### [Task instructions]
Return the lines that run from the line containing "How do I perform: Click" through the end of the entries, both ends included. Leave out all pictures.

+ + +

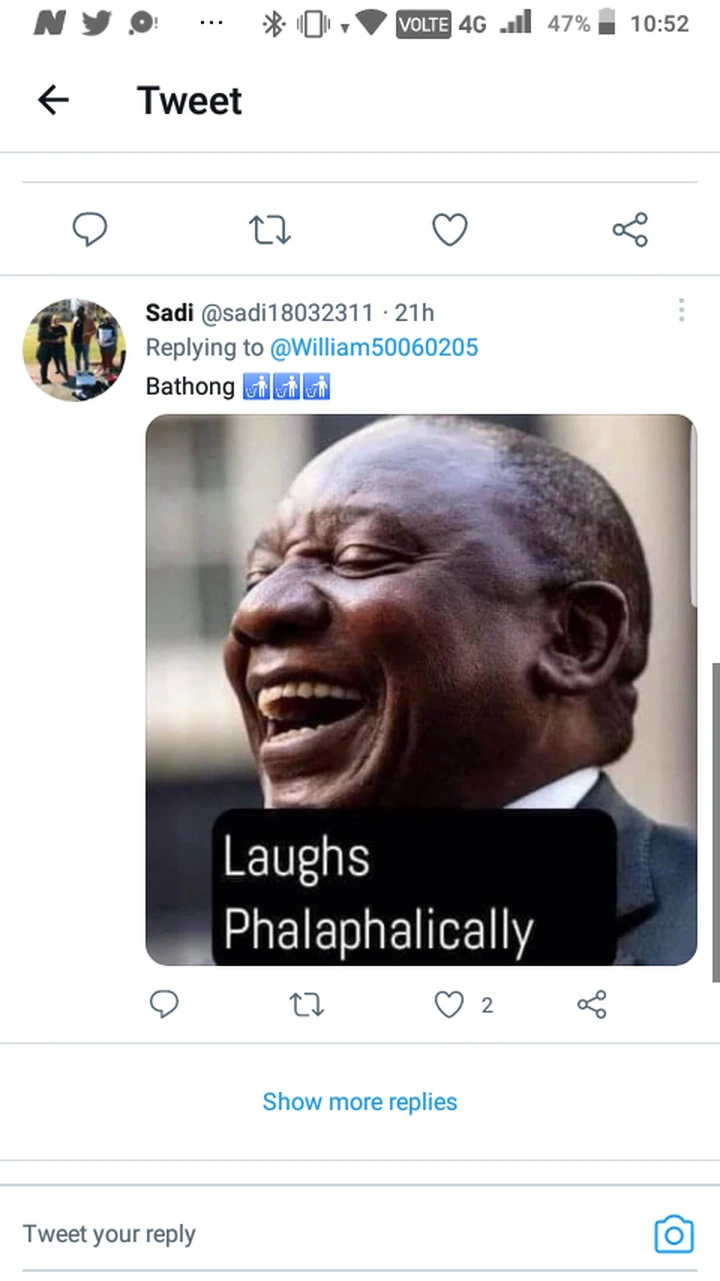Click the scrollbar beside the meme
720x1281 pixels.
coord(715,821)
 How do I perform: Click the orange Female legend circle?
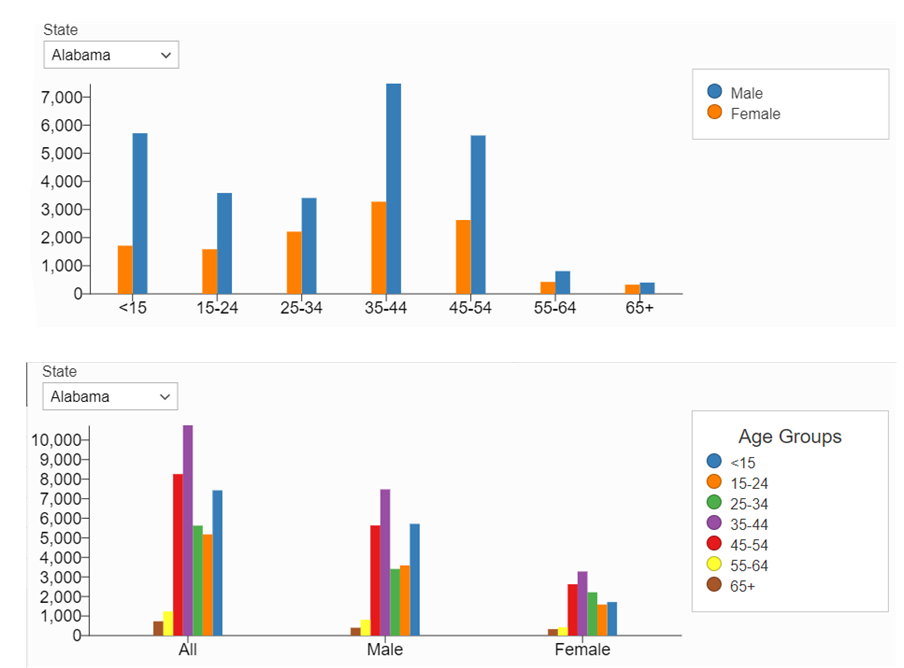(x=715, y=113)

+ + +

### [Answer to this exercise]
 How do I perform: Click the orange Female legend circle?
(x=715, y=113)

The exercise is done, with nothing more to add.